- **EXERCISE DIRECTIONS**:
From the text on Turkey below, answer each question briefly.
(a) At what age does schooling begin in Turkey?
(b) Who appoints imams in Turkey?
(c) Which BBC talk show does Turkish TV rebroadcast?

- **EXERCISE TEXT**:
The Galatin Bridge was bedecked in national flags as boats drapped in political banners chugged through the waters of the Golden Horn.
Schools & Culture
Every morning schools across the vast country open with a national anthem. Unlike American children, Turkish school kids do not proclaim a loyaly oath -- they do not pledge allegiance to a flag. The Turkish anthem begins as a statement of personal self-esteem: "I am a Turk! I am industrious!" It ends with a pledge to Atatürk, the founder of modern Turkey: "O Great Atatürk, I vow that I will march unhesitatingly along the road you opened, toward the goal you showed."

Turkey provides for eight years of mandatory schooling "soon to expand to 12 years." Schooling begins at the age of six. There is a controversial three-hour national test -- a "life-changing" exam that determines who will go on to college. The exam comes at the end of June when 1.57 million students compete. Students who don't pass can retake the exam three more times, but each time, additional points are deducted from your possible score "so you really have to excel."

This year there were 50,000 students competing for 200 slots in Turkey's prestige Medical School. The schools are tuition-free. Students pay only for books and board. Recently, private schools have started to appear to meet the needs of Turkey's growing population. Our Turkish friends insist that their schools are considered "among the best in the world."

Students wear uniforms but no headscarves, as befits a secular state. Christian and Jewish symbols also are banned from state schools.

In Turkey, 99% of the mosques are financed and built by the local residents. Many small neighborhoods boast more than a dozen mosques -- some ornate and others as simple as a single prefab tower attached to a one-story house. Imams are appointed by the government, must be university graduates and must be certified by the state's Religious Affairs Department.

Memorable Moments in Turkish Media
In every city we visit, there's an invigorating goulash of international broadcasts to choose from including broadcasts in German (something of a second language in much of Turkey), Spain, Russia, Britain. There's the BBC, MSNBC, CNN, CNNTurk, NTV. Broadcast fare includes dubbed versions of Home Improvement and the George Lopez show and subtitled episodes of The Simpsons. As well as scads of Turkish sit-coms, live music shows, endless Turkish pop music videos. American basketball is big in Turkey. Just mention "NBA" and see the smiles you get.

Turkish TV offers a rebroadcast of a BBC talk-show called "Hardtalk" that seems modeled on Chris Matthew's "Hardball." The host makes it a nasty habit to interrupt, challenge and demean his guests. Mike Wallace on steroids. By contrast, a televised debate on Al Jazeera TV showed a Hamas representative lecturing an Israeli official while a third person moderated. The Hamas spokesperson, a stocky professorial gentleman in a business suit offset by a tie that carried a political message in Arabic, was ticking off a long list of points and grievances about the plight of Palestinians. He spoke with urgency and passion and he was going on a great length -- four minutes, five minutes, seven minutes.

- **EXCERPTED RECORDS**:
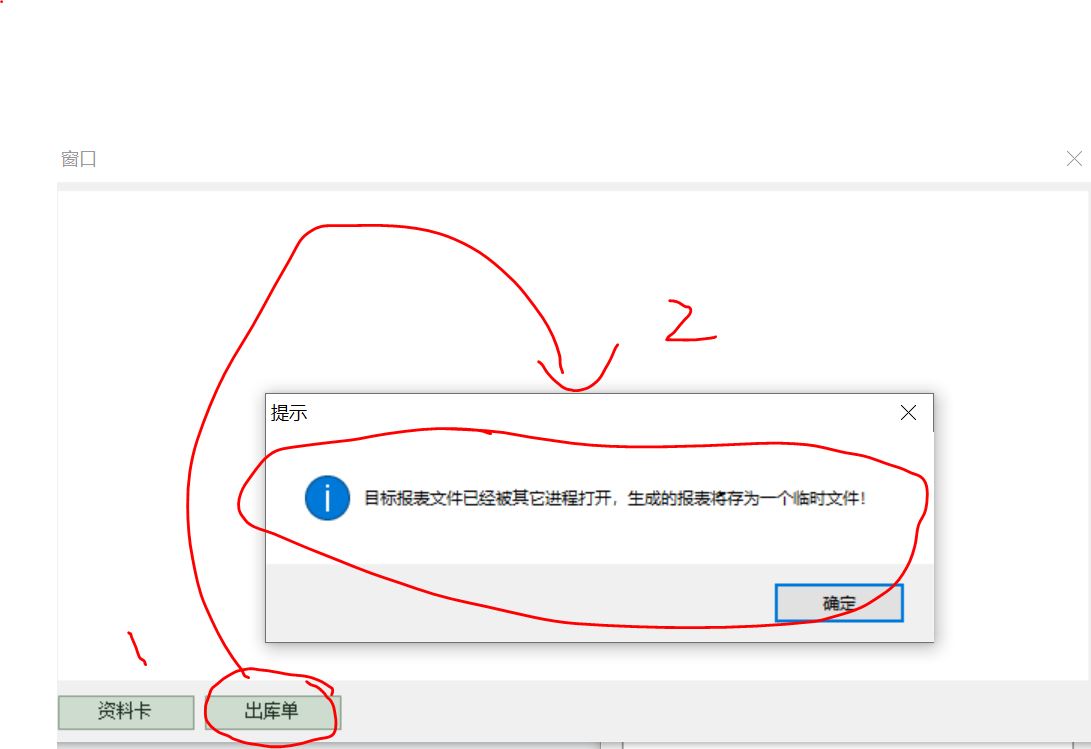The width and height of the screenshot is (1091, 749).
Task: Click the 窗口 window title label
Action: pos(78,159)
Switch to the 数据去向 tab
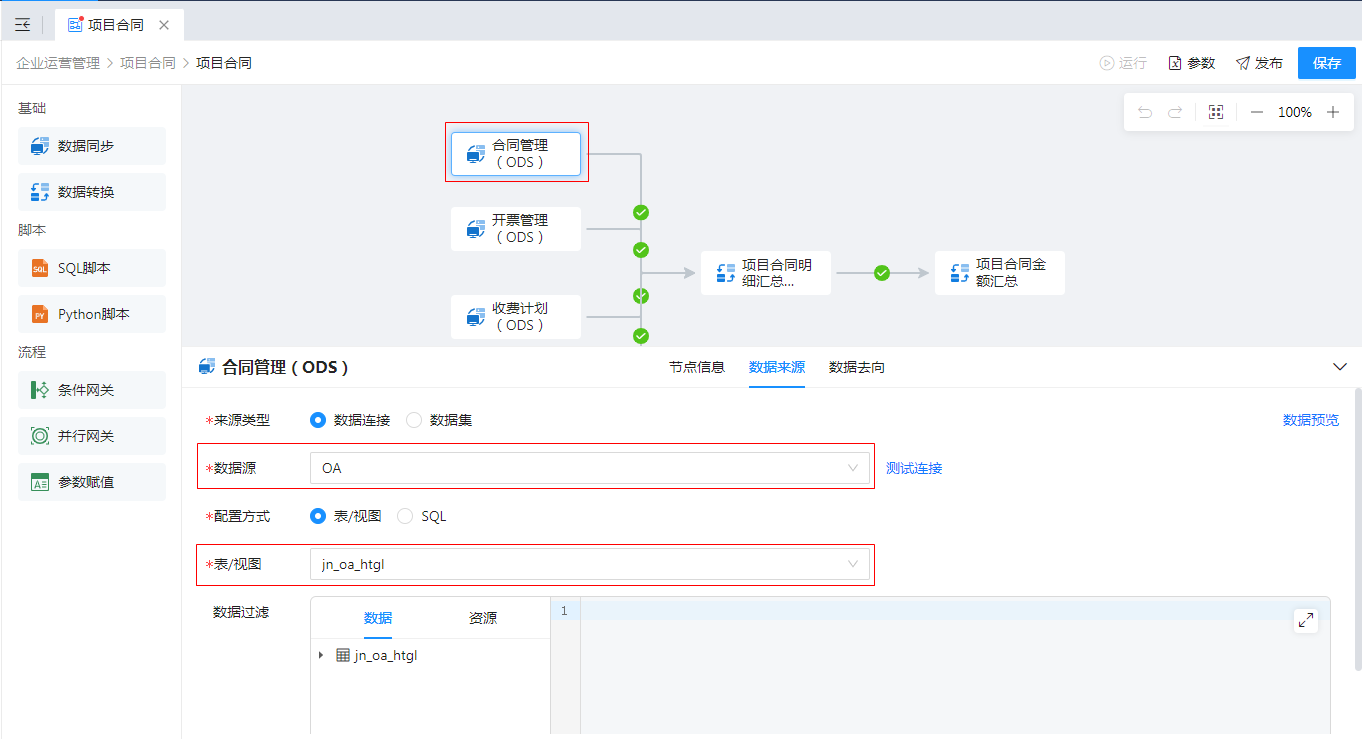The width and height of the screenshot is (1362, 739). tap(856, 367)
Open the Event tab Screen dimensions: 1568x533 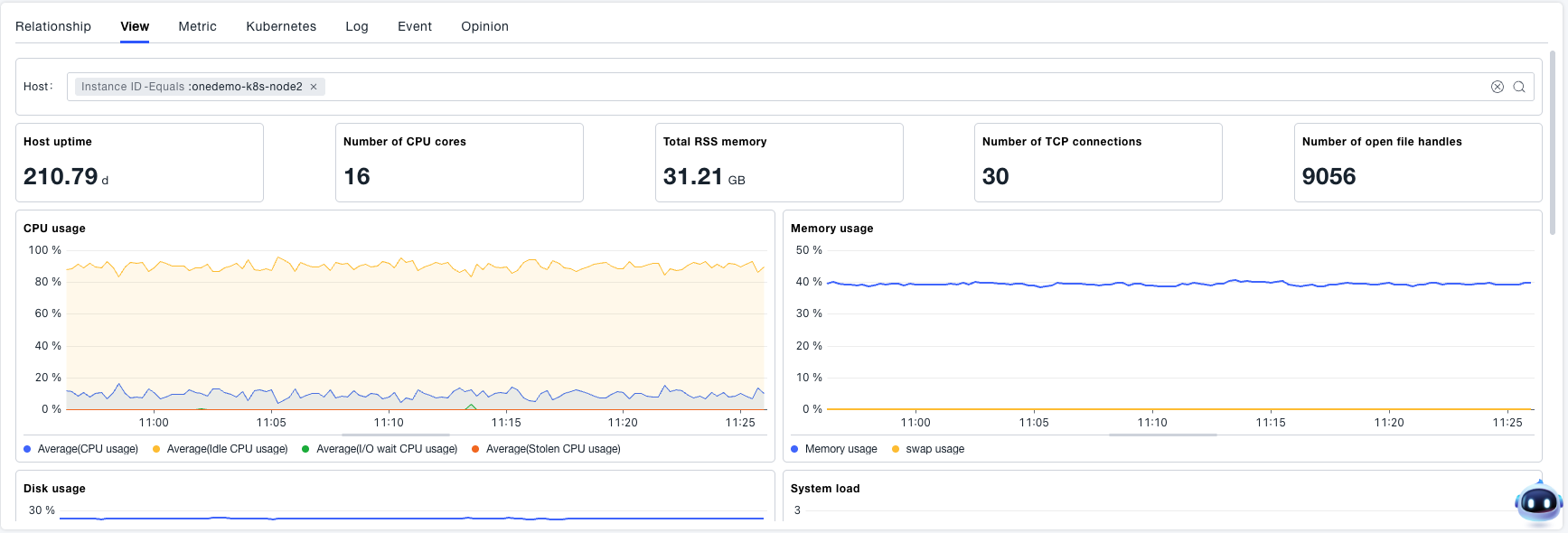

- **ANSWER AREA**:
(a) At the age of six.
(b) The government.
(c) "Hardtalk."